*Provided text:*
The Trump administration’s war (of pretext) against Latin America’s drug cartels is further isolating the US on the world stage.
I started writing this post yesterday (as in Thursday) afternoon, GMT+1. However, just after I called it a night, when the article was more or less finished, the United States’ Secretary of War Pete Hegseth announced Operation Southern Spear, a mission ostensibly to defend the US homeland from drug trafficking organisations throughout the Western hemisphere.
The key quote: “The Western Hemisphere is America’s neighborhood – and we will protect it.”
In other words, this military operation, bearing the name “Southern Spear” appears to be aimed at the entirety of the US’ southern “neighbourhood”, from Mexico’s Rio Bravo to the southern tip of Tierra de Fuego, where the US is reportedly developing a “joint” military base with Argentina’s Milei government (which is opposed by 71.5% of the local population).
For the moment, there is little information about Operation Southern Spear beyond Hegseth’s 60-word tweet. As NC reader Ben Panga pointed out on yesterday’s links page, Operation Southern Spear was actually originally announced on January 27 — almost ten months ago — by US Southern Command. A press release by the US Fourth Fleet described it as “the latest development in operationalizing robotic and autonomous systems” in the naval theatre:
U.S. Naval Forces Southern Command/U.S. 4th Fleet is advancing the Navy’s Hybrid Fleet Campaign through Operation Southern Spear, which will start later this month in U.S. Southern Command Area of Responsibility (USSOUTHCOM AOR) and at U.S. 4th Fleet Headquarters at Naval Station Mayport.
“Southern Spear will operationalize a heterogeneous mix of Robotic and Autonomous Systems (RAS) to support the detection and monitoring of illicit trafficking while learning lessons for other theaters,” said Cmdr. Foster Edwards, 4th Fleet’s Hybrid Fleet Director. “Southern Spear will continue our (4th Fleet’s) move away from short-duration experimentation into long-duration operations that will help develop critical techniques and procedures in integrating RAS into the maritime environment.”
Specifically, Operation Southern Spear will deploy long-dwell robotic surface vessels, small robotic interceptor boats, and vertical take-off and landing robotic air vessels to the USSOUTHCOM AOR. 4th Fleet will operationalize these unmanned systems through integration with U.S. Coast Guard cutters at sea and operations centers at 4th Fleet and Joint Interagency Task Force South. Southern Spear’s results will help determine combinations of unmanned vehicles and manned forces needed to provide coordinated maritime domain awareness and conduct counternarcotics operations.
In other words, as Ben Panga notes, it seems that “Venezuela is about to be a proof-of-concept / show-of-force / testing-ground for US drone war capabilities.”
For now, there’s not much else to report on Operation Southern Spear, apart from the fact that it coincides with the arrival in the region of the US’ largest aircraft carrier, the USS Gerald Ford, where it joins other naval vessels, B-1 bombers and thousands of troops to intimidate — and quite possibly attack — Venezuela.
It also coincides with the release by the House Committee of thousands of documents from the Jeffrey Epstein estate. The first response to Hegseth’s original tweet (below) sums the situation up nicely.

[Records for locating displayed items]

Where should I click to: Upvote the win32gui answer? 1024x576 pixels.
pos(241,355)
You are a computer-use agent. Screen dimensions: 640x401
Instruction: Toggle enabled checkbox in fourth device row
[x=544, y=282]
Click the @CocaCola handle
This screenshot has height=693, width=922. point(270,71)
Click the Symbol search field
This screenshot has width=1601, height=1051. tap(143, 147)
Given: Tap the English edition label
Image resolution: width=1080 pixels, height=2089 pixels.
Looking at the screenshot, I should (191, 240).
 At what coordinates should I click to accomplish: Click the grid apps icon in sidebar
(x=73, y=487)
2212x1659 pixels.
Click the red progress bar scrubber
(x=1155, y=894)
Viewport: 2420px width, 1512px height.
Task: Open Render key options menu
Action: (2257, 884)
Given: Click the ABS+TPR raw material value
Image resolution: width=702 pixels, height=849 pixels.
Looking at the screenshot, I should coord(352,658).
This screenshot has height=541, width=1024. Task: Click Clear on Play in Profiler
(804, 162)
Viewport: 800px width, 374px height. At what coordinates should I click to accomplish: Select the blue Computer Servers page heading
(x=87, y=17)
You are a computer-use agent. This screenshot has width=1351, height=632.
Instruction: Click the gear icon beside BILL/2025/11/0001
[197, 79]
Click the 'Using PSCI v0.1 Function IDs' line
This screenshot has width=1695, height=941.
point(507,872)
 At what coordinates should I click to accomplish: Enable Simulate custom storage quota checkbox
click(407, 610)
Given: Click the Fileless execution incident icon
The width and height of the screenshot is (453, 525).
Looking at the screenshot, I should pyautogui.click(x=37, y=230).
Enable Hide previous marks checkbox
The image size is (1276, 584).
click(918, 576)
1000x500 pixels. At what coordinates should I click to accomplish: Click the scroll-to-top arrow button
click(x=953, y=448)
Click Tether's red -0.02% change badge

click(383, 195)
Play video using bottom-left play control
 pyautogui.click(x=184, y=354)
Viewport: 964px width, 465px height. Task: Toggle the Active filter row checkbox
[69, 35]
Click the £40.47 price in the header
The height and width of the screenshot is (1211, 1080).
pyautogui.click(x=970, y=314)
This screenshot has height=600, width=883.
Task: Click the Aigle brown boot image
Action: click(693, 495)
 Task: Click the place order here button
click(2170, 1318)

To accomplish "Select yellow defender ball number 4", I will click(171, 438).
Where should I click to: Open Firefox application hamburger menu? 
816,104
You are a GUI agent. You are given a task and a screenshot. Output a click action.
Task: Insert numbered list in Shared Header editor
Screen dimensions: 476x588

*To do:*
- 1) In the article on Operation Southern Spear, who is identified as the 4th Fleet's Hybrid Fleet Director?
- 2) Extend the article on Operation Southern Spear, beginning after its final sentence.
This material is independent of the article on Operation Southern Spear.

*Solved problems:*
- 1) Cmdr. Foster Edwards.

- 2)
Now for the original post…
Thanks to its near-daily strikes against small boats in the Caribbean and the Eastern Pacific, Washington is further alienating itself on the world stage. Even the United States’ staunchest ally, the United Kingdom, which covertly facilitated Israel’s genocide in Gaza, wants nothing to do with the Trump administration’s campaign of extrajudicial killings on the high seas.
CNN reported on Tuesday that London has stopped sharing intelligence with Washington about vessels suspected of drug trafficking in the Caribbean because it does not want to be complicit in the US military attacks, which it considers illegal:
The UK’s decision marks a significant break from its closest ally and intelligence sharing partner and underscores the growing skepticism over the legality of the US military’s campaign around Latin America.
For years, the UK, which controls a number of territories in the Caribbean where it bases intelligence assets, has helped the US locate vessels suspected of carrying drugs so that the US Coast Guard could interdict them, the sources said. That meant the ships would be stopped, boarded, its crew detained, and drugs seized.
The intelligence was typically sent to Joint Interagency Task Force South, a task force stationed in Florida that includes representatives from a number of partner nations and works to reduce the illicit drug trade.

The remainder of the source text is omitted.